During Sarah Smarsh’s turbulent childhood in Kansas in the 1980s and 1990s, she enjoyed the freedom of a country childhood, but observed the painful challenges of the poverty around her --- untreated medical conditions for lack of insurance or consistent care, unsafe job conditions, abusive relationships, and limited resources and information that would provide for the upward mobility that is the American Dream. By telling the story of her life and the lives of the people she loves with clarity and precision but without judgment, Smarsh challenges us to look more closely at the class divide in our country.

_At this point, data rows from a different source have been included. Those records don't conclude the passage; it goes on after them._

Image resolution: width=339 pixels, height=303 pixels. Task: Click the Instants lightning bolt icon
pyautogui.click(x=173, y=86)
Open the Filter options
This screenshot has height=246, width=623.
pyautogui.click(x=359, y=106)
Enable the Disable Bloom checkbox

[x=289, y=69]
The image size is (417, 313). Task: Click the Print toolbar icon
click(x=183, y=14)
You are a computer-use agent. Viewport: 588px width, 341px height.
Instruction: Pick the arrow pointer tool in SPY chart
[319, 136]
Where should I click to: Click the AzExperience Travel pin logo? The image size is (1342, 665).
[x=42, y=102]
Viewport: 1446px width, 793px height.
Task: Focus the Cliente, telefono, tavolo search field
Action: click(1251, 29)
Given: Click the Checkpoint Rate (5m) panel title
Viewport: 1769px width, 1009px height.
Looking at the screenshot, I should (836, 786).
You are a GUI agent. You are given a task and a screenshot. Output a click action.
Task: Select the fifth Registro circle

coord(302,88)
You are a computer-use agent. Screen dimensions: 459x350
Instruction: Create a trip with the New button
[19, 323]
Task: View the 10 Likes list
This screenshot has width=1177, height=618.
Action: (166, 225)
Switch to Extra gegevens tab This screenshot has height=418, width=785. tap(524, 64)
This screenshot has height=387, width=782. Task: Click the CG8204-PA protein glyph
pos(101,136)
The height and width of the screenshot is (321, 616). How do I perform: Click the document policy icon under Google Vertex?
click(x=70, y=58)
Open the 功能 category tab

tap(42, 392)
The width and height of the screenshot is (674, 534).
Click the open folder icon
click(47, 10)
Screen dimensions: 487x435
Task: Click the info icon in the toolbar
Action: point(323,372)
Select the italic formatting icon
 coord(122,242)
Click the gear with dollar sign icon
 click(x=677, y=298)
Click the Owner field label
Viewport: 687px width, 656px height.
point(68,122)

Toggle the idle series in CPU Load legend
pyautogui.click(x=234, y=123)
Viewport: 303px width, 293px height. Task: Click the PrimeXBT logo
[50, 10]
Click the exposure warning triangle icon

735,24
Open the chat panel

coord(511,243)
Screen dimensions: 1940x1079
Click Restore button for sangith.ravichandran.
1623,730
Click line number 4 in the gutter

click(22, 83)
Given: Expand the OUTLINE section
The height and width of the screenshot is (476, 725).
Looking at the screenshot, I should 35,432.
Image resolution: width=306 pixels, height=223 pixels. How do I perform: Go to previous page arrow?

by Beck Dorey-Stein - Memoir, Nonfiction, Politics

In 2012, Beck Dorey-Stein was just scraping by in DC when a posting on Craigslist landed her, improbably, in the Oval Office as one of Barack Obama's stenographers. The ultimate DC outsider, she joined the elite team who accompanied the president wherever he went, recorder and mic in hand. On whirlwind trips across time zones, Beck forged friendships with a tight group of fellow travelers --- young men and women who, like her, left their real lives behind to hop aboard Air Force One in service of the president. But as she learned the ropes of protocol, Beck became romantically entangled with a consummate DC insider, and suddenly, the political became all too personal.